The number of attendees has, literally, become a cause of concern for the authorities as these people, along with at least 50 Islamic preachers from Thailand, Indonesia and Kyrgyzstan, had fanned out to various places in Tamil Nadu such as Chennai, Kancheepuram, Chengalpet and Adirampattinam in Thanjavur.
The preachers are reportedly staying in local mosques in these districts to visit the homes of the Muslims there and preach Islam. According to authorities in Thanjavur, at least 32 Muslim pilgrims—12 from Indonesia and 10 each from Bengaluru and West Bengal—have been quarantined and are being monitored closely.
Another group of 10 Malaysian pilgrims, who arrived in Chennai, left for Malaysia on March 20 after staying in the Mamood Masjid at Mannady in Chennai.

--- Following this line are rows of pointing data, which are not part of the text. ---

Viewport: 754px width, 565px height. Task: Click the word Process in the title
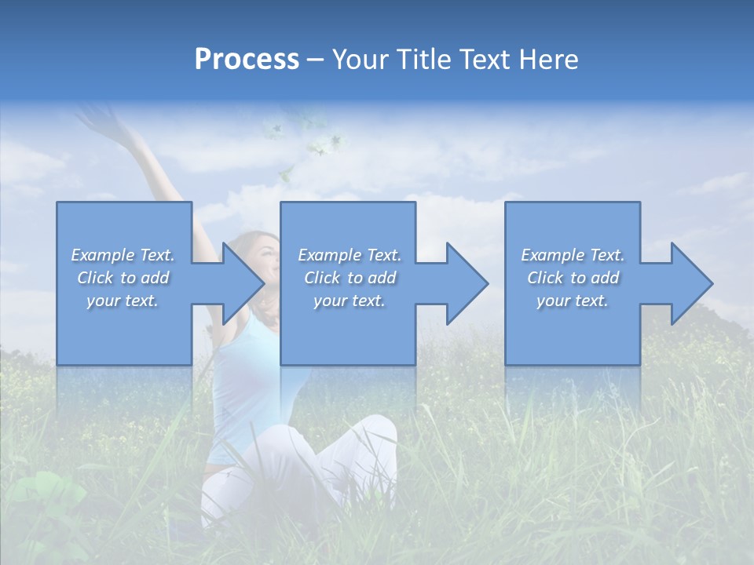pyautogui.click(x=247, y=60)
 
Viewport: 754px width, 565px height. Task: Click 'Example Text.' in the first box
pyautogui.click(x=123, y=255)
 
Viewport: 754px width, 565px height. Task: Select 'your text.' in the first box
pyautogui.click(x=123, y=301)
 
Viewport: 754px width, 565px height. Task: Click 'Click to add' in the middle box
pyautogui.click(x=350, y=278)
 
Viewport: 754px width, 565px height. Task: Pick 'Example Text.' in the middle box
pyautogui.click(x=350, y=255)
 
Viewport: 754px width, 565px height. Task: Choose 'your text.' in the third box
pyautogui.click(x=573, y=301)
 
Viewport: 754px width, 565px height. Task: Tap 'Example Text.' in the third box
pyautogui.click(x=573, y=255)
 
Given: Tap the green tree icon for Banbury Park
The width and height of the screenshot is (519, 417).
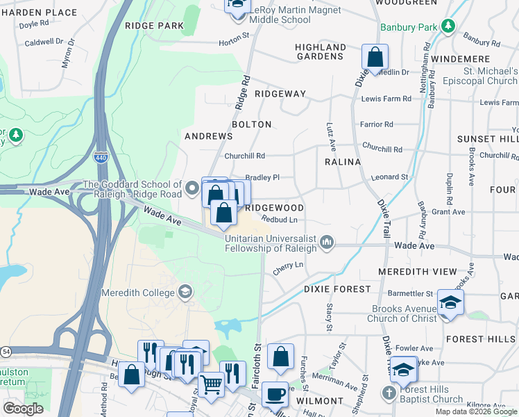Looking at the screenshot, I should pos(449,27).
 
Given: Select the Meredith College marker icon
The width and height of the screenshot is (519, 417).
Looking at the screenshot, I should pos(185,291).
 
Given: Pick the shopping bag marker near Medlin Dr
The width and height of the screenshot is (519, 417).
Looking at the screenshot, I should pos(375,58).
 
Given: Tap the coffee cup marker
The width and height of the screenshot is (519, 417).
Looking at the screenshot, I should pos(275,395).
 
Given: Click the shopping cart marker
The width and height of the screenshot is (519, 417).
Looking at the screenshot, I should pos(211,384).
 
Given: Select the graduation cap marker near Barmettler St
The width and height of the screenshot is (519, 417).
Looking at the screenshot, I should pos(450,303).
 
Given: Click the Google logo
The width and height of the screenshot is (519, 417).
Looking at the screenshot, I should pos(23,409).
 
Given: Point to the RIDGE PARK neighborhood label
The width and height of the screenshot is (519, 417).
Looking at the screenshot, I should pos(155,26).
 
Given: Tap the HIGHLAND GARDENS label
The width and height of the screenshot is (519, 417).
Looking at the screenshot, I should pos(321,51).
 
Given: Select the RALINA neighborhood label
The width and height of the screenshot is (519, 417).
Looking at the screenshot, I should pos(343,162).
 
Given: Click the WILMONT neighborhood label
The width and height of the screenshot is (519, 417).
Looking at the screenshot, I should pos(321,401).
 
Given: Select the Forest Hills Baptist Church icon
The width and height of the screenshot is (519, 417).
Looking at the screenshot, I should pos(389,393).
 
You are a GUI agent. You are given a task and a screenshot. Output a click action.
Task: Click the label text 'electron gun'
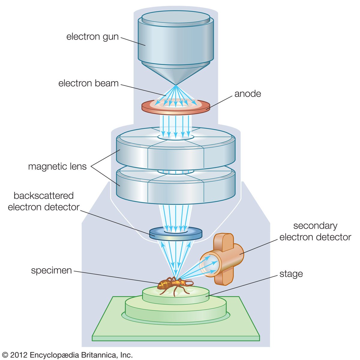(x=92, y=37)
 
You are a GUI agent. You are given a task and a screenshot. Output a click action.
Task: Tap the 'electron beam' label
(x=88, y=83)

The Thai nationals who have tested positive are reportedly from the Tablighi Jamaat, a religious outreach society that claims to spread the word of faith and communal harmony. The members of this group, according to authorities, visited mosques at Chengalpet, Kancheepuram and Adirampattinam to teach lessons on Islamic tenets to the local maulvis. In a mosque in Kancheepuram, at least 16 such people have been quarantined—10 preachers from Indonesia, four from Malaysia and two guides who accompanied them.

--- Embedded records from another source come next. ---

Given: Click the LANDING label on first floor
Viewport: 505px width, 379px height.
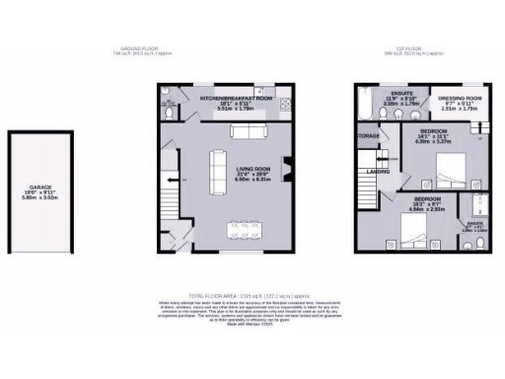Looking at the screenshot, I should (378, 170).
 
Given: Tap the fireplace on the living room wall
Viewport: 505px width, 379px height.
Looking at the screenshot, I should (287, 170).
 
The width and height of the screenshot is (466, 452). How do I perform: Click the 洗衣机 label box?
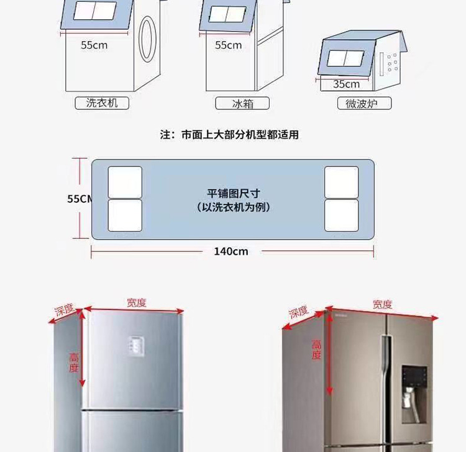(x=102, y=103)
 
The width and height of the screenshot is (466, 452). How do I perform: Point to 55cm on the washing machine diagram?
(x=94, y=45)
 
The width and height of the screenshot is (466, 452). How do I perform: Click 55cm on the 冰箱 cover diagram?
(x=229, y=45)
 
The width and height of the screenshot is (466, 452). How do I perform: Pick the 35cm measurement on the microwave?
(x=347, y=84)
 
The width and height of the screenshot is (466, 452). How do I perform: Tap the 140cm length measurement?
(x=231, y=251)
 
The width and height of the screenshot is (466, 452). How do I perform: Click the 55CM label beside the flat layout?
(x=80, y=199)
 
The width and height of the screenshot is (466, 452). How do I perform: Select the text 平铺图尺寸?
(x=233, y=193)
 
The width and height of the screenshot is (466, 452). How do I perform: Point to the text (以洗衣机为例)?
(x=233, y=207)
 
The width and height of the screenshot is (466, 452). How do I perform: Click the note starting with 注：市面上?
(x=229, y=135)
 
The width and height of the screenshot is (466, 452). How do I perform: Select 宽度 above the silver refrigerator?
(x=137, y=302)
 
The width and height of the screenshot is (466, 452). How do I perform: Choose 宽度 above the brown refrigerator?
(x=383, y=304)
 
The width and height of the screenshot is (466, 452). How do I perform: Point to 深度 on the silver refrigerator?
(x=64, y=310)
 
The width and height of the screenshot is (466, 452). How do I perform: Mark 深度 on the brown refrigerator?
(x=298, y=312)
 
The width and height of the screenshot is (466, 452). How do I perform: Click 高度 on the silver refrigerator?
(x=74, y=362)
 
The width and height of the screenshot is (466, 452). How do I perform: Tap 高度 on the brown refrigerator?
(x=316, y=350)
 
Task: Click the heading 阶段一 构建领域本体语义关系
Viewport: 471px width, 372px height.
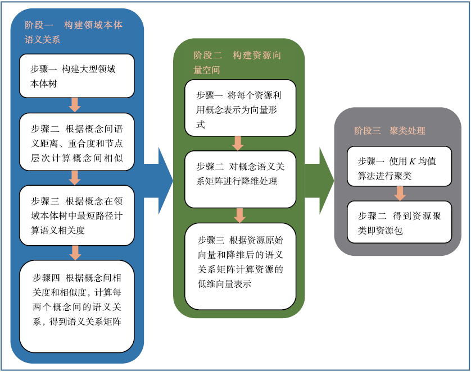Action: tap(74, 32)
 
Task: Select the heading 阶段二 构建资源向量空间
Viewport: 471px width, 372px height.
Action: tap(237, 62)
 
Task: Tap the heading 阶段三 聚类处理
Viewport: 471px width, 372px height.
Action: tap(390, 130)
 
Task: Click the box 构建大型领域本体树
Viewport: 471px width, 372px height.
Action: tap(76, 76)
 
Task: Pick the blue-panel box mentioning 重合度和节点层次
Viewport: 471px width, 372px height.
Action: tap(76, 142)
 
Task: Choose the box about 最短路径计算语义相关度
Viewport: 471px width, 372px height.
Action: tap(76, 215)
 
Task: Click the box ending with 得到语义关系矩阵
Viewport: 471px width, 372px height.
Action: tap(76, 306)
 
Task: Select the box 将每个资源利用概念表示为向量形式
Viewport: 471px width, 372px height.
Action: tap(240, 108)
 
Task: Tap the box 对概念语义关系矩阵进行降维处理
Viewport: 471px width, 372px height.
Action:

In fact, alarm bells began ringing in Tamil Nadu only when a 54-year-old man from Madurai, referred to as patient 12, died on March 25. The authorities went into a tizzy and began tracing the contacts, as he did not have any travel history.

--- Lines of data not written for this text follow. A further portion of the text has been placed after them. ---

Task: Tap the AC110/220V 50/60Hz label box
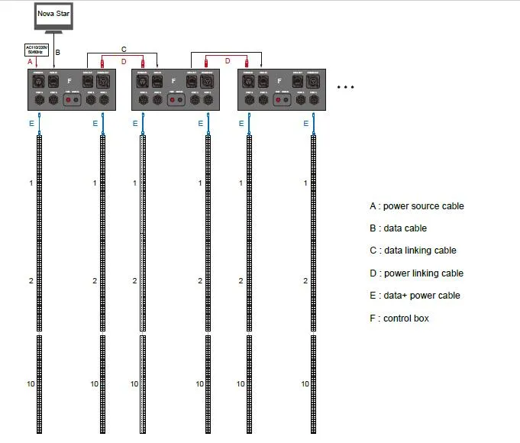37,50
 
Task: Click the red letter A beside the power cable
29,61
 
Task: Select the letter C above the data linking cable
124,49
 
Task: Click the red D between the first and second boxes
124,61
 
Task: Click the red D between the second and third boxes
227,61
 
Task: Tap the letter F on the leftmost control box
70,79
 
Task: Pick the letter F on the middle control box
174,79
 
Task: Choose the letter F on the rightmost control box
280,79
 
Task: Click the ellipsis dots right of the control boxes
346,88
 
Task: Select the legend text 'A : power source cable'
416,206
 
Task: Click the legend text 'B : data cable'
398,228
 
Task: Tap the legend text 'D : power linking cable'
416,273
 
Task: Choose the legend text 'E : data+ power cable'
415,296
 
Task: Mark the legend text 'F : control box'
399,318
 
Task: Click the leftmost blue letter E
30,122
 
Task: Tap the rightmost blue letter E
305,122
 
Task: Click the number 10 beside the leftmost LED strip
31,383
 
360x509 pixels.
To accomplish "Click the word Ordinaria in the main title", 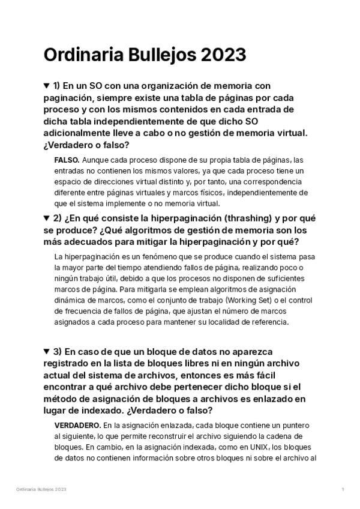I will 81,55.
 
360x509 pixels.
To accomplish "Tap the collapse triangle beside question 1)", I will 47,86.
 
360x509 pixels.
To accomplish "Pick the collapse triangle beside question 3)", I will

“We got worried about community transmission only then,” tells a health department official. This was when the authorities found that the virus could have been transmitted to him by the Tablighi Jamaat preachers from Thailand and Indonesia.
They were in groups of eight-ten people, who had arrived in Delhi and then went to other parts of the country. In fact, one Thai national, Donrosak Khamidoi, from Songkhla in Thailand, who had arrived in India on March 6, died in Coimbatore because of foot ulcer and renal failure. Though he tested negative for coronavirus, there are doubts whether he was a part of the Islamic preachers group. He had visited mosques at Perundurai in Erode from March 11 to 17.
After the two Thai nationals tested positive, at least 295 families, comprising 1,118 people have been quarantined, as they visited mosques in nine streets in Perundurai town.
The state authorities are also on the look-out for 1,500 people who attended the Tablighi Jamath conference in Delhi in the first week of March. Out of the 17 samples tested among the group that had returned from Delhi, 16 have tested positive for coronavirus. Of these 16, 14 people are in Erode district itself, according to authorities. While the list of 819 out of the 1,500 people who attended the conference is with the authorities, the government has stepped up its investigations to trace and track the remaining 600-odd people.
Sources say that the people who attended the conference are from Trichy, Perambur, Ariyalur, Erode, Pudukottai and Nagapattinam. Authorities feel that monitoring can be easy if these people come in person and declare that they had been part of the conference.